Following the <PARAM tags (if any), you can include ordinary HTML content for display by browsers which don't support Java. Finally comes the </APPLET> tag, which is required even if there are no <PARAM tags or non-java content.

Most downloadable Java applets come with a readme.txt or other documentation file, describing the applet's parameters and other details. Many also come with a sample HTML page and other components (image files etc), so you can see them in action (all these files are typically bundled together into a .zip archive file). However only the .class file (the applet itself) needs to be uploaded to your server.

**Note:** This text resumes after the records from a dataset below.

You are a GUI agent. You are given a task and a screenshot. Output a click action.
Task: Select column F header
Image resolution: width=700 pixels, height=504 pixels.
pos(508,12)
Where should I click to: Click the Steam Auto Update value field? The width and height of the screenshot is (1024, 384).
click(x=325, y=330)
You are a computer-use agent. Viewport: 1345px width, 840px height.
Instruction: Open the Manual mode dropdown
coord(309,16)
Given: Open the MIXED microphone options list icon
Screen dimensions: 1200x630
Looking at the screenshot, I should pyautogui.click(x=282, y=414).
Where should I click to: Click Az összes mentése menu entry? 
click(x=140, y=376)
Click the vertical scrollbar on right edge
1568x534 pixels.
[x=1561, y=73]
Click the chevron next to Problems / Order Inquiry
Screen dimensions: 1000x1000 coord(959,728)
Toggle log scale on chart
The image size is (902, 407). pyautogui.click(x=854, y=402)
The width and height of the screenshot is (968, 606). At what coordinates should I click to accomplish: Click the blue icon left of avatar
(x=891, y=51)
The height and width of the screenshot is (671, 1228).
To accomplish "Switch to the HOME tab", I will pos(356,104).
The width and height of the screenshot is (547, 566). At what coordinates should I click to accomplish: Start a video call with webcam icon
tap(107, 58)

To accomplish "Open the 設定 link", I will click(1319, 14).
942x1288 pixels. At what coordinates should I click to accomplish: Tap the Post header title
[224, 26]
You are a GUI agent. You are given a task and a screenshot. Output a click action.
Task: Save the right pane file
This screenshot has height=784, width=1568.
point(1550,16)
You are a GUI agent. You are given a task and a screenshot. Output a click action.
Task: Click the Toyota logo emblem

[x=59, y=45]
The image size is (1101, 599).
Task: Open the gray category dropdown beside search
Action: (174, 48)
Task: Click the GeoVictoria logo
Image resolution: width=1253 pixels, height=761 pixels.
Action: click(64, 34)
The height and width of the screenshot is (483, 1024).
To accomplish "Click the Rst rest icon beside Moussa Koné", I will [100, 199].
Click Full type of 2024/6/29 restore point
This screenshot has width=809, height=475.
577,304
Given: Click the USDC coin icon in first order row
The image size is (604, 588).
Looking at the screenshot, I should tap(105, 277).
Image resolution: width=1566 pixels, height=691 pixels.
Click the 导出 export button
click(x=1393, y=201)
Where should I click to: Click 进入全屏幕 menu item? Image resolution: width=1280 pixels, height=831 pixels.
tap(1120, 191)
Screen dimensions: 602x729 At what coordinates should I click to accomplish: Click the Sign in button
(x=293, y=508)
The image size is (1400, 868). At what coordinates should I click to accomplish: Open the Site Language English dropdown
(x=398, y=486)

Some applets call other applets - if so, the applet's documentation will tell you which other .class file(s) you need to upload.

How this page works

This page uses David Griffiths' brilliant Lake.class applet to place Bath's Royal Crescent on the waterfront, using Lake's optional overlay parameter to display a transparent GIF containing a caption, which appears over the 'water'. (To download lake.class complete with documentation, click the DG logo at the top of the page)

Here's how I prepared the image files and coded the <APPLET tag to bring the applet and images together.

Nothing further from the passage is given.